Reviewed by Mechele R. Dillard for TeensReadToo.com
Based on the legendary King Arthur, this English tale has been entertaining audiences since Sir Thomas Malory created the character in the 15th century. Whether or not King Arthur was inspired by a real man has never been determined, but one thing is certain: Malory's Le Morte D'Arthur looked nothing like the Limke-Yeates version.
According to Yeates, he used both historic and traditional sources when shaping the artwork for the book. Together, he and Limke created a 21st-century version of Arthur that fans of both Arthurian legend and graphic novels will be unable to resist. Limke's adaptation of Malory's story is strong.
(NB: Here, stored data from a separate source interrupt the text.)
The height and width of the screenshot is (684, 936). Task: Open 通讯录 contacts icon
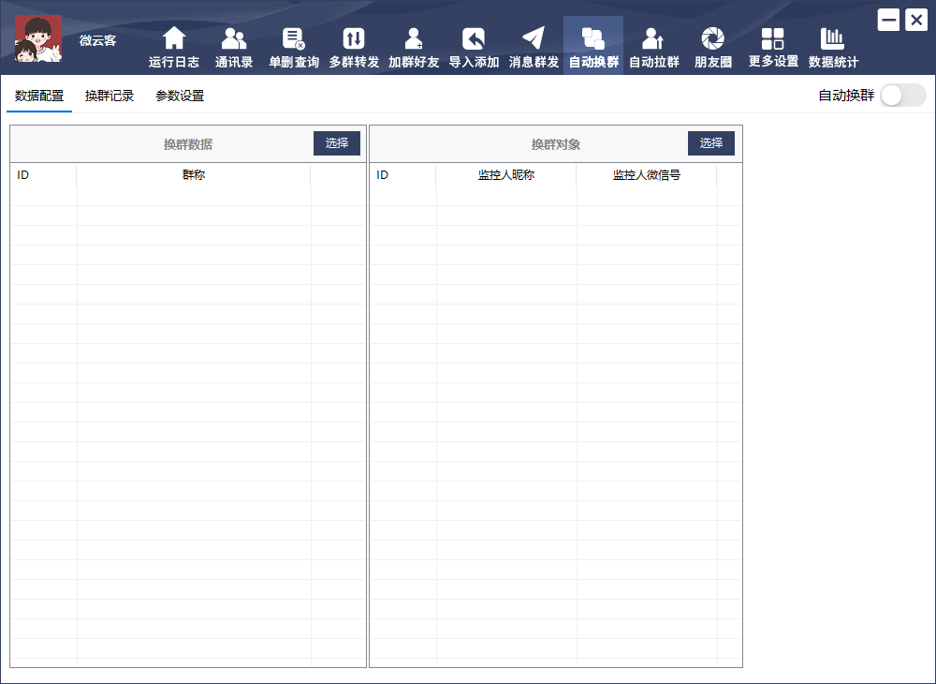[x=234, y=39]
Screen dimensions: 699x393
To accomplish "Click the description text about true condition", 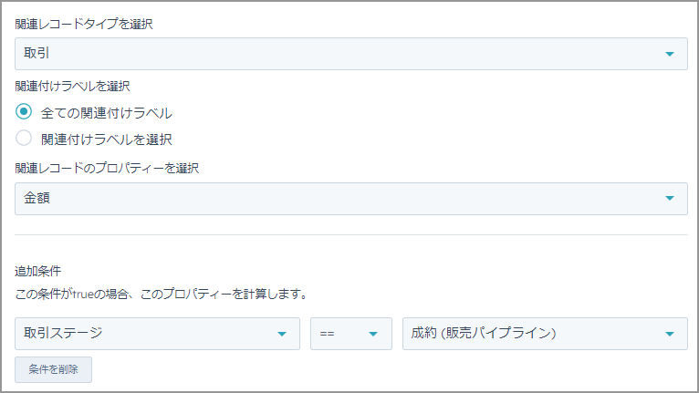I will click(x=161, y=295).
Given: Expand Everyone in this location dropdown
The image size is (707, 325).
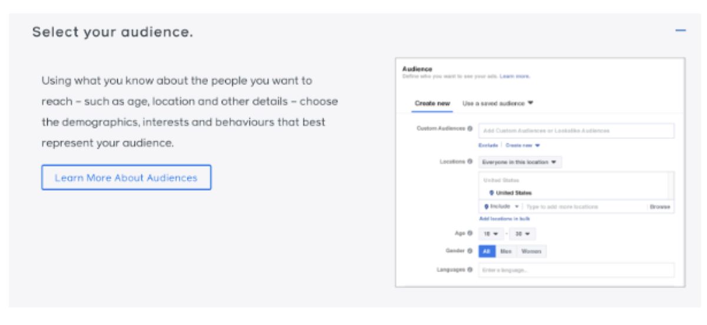Looking at the screenshot, I should coord(520,162).
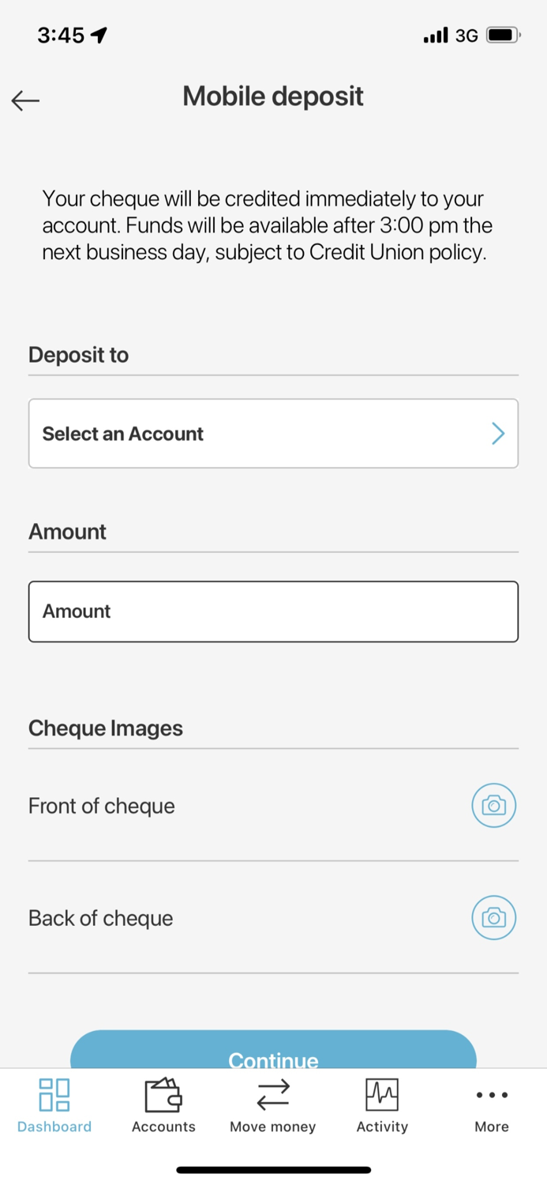Tap the back arrow to leave Mobile deposit

[24, 100]
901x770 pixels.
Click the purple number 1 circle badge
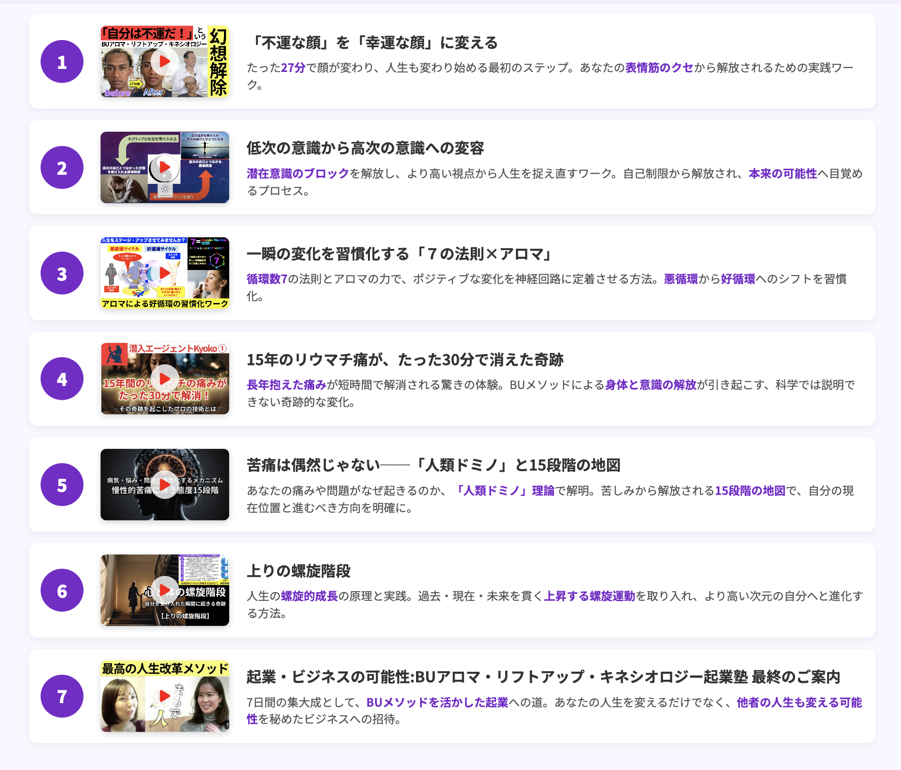pyautogui.click(x=62, y=62)
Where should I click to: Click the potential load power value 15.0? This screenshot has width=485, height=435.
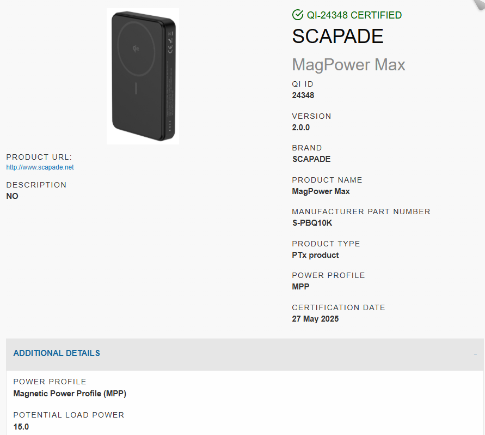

This particular telling of the legend begins with the young Arthur, when he was a squire and England was in turmoil, without a king. When he pulls the sword from the stone, he becomes the next king of England--quite a responsibility for a boy. But, with the guidance of Merlin the Magician and the loyalty of the Knights of the Round Table, he becomes a good and powerful leader.
The colorful graphics supplied by Yeates are stunning, and the glossary, index, and list of Web sites at the end will enhance this Arthurian experience for younger readers. Additionally, readers who enjoy this book should check out other books in the publisher's "Graphic Myths and Legends" series.